***** Study material

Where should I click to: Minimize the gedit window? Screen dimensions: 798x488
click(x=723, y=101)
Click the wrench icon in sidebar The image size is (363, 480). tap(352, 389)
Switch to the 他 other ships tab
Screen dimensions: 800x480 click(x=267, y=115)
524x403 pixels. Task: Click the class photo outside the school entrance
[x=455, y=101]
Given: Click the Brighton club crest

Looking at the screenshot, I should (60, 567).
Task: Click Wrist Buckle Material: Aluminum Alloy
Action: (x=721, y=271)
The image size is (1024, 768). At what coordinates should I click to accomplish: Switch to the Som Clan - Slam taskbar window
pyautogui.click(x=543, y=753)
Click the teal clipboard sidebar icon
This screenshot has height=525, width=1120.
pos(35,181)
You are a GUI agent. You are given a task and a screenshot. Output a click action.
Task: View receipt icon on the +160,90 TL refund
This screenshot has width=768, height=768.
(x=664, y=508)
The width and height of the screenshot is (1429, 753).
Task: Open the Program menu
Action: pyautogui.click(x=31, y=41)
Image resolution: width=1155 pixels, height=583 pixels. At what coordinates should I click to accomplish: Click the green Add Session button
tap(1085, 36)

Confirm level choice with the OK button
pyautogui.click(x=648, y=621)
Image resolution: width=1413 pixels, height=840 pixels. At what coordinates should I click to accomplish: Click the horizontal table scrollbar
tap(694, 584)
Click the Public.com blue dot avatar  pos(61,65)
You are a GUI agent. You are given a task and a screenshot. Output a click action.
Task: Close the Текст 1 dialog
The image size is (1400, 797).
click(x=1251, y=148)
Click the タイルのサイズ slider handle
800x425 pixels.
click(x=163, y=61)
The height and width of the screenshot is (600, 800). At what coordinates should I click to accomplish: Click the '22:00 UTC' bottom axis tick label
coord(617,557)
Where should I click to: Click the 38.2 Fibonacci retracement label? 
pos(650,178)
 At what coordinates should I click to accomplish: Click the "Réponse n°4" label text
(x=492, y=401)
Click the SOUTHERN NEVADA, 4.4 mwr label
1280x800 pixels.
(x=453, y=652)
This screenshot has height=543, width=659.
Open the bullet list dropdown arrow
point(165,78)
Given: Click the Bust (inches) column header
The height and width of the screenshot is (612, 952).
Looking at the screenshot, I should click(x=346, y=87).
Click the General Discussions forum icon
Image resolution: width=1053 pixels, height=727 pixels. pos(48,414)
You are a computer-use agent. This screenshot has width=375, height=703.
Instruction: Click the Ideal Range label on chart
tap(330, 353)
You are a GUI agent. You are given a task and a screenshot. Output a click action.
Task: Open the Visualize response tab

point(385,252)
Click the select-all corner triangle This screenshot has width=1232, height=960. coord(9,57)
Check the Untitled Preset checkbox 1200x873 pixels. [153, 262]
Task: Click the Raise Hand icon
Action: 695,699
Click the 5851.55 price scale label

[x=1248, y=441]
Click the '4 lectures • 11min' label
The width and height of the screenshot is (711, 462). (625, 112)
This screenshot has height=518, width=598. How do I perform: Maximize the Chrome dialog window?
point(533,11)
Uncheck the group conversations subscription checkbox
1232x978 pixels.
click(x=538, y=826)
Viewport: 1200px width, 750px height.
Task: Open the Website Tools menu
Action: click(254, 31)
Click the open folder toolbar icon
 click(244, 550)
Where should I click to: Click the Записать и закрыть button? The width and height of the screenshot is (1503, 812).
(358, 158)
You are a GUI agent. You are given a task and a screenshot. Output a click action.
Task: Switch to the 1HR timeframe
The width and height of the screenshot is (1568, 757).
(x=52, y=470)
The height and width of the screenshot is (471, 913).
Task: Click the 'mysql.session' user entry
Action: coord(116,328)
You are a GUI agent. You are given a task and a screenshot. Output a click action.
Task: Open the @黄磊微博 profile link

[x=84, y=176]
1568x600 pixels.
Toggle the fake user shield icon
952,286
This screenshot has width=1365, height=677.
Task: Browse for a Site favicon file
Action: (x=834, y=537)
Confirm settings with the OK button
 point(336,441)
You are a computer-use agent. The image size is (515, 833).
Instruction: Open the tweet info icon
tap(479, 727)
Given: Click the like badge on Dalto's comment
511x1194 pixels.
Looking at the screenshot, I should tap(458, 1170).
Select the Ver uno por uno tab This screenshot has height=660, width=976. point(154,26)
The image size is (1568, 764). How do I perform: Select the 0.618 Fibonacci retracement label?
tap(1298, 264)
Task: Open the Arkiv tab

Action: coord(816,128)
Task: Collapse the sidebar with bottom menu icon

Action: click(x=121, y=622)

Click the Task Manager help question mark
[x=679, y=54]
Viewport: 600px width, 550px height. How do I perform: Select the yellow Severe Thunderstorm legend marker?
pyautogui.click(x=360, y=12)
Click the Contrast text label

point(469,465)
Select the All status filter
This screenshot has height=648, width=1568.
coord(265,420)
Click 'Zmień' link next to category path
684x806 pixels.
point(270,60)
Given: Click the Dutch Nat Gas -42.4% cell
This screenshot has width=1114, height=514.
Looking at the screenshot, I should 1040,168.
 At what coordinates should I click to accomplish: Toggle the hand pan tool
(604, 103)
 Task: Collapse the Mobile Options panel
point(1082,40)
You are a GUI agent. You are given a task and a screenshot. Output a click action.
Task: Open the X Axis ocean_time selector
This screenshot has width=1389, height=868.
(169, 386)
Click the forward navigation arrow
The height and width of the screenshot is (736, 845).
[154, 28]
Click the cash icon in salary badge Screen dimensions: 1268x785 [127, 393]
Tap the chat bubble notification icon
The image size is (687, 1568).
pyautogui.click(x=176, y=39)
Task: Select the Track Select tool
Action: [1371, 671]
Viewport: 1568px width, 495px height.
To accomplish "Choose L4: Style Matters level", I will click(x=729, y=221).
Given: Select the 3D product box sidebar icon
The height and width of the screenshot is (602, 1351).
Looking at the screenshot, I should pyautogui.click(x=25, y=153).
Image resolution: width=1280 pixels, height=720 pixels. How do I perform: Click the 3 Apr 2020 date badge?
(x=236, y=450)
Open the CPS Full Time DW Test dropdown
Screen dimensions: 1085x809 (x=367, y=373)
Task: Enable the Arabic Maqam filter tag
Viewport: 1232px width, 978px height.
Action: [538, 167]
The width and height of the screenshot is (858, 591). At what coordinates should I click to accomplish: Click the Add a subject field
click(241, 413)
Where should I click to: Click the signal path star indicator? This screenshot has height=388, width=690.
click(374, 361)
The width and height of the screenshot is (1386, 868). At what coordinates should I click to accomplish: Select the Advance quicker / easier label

**********

■ **What this task involves**: Scan the data for lines containing "computer" and copy all of them.

■ **Answer space**:
You are a computer-use agent. This screenshot has width=375, height=703.
You are a computer-use agent. The image size is (515, 833).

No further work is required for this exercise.